Israeli politician (1936–2014)

David Glass (דוד גלס; 16 October 1936 – 16 August 2014) was an Israeli civil servant and politician who served as a member of the Knesset for the National Religious Party between 1977 and 1981.

==Biography==
Born in Balfouria during the Mandate era, Glass was educated at a yeshiva high school before studying law at the Hebrew University of Jerusalem, where he was certified as a lawyer.

In 1956 he began working as an assistant to the director of the Religious Education Centre. In 1960 he became director of the Bureau of the Minister of Religious Affairs, before becoming director of the Department of Karaites and Samaritans in 1964. Between 1966 and 1969 he worked as an assistant to the Deputy Minister for Religious Affairs. From 1969 to 1971 he was Deputy Director for Special Functions in the Religious Affairs Ministry, before becoming the ministry's deputy director in 1971 and then director in 1974.

A member of the central committee of the National Religious Party and chairman of the party's Jerusalem branch, he was elected to the Knesset on the party's list in 1977. In his first term he chaired the Constitution, Law and Justice Committee. However, he lost his seat in the 1981 elections.

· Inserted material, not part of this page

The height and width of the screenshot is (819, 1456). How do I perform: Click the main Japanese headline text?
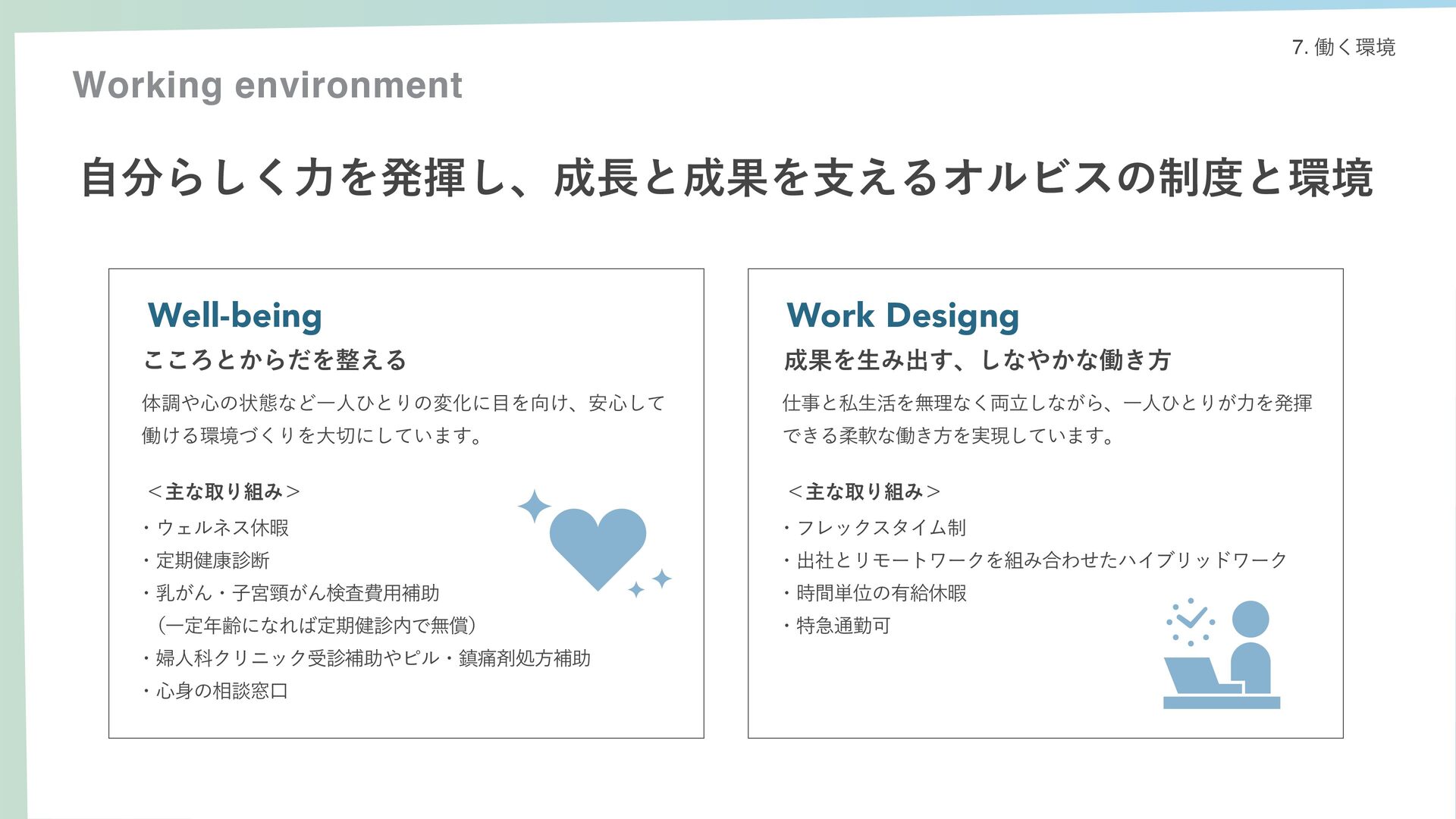pos(726,177)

In 1984 he left the party due to its move to the right, and joined the Labor Party. He later joined Shas, becoming a senior figure in the party as lawyer and confidant for Ovadia Yosef. He had a moderating influence on the party, and was amongst the signatories of the Geneva Initiative.

Glass was married with two children and 8 grandchildren. He died on 16 August 2014 due to problems with his gall bladder.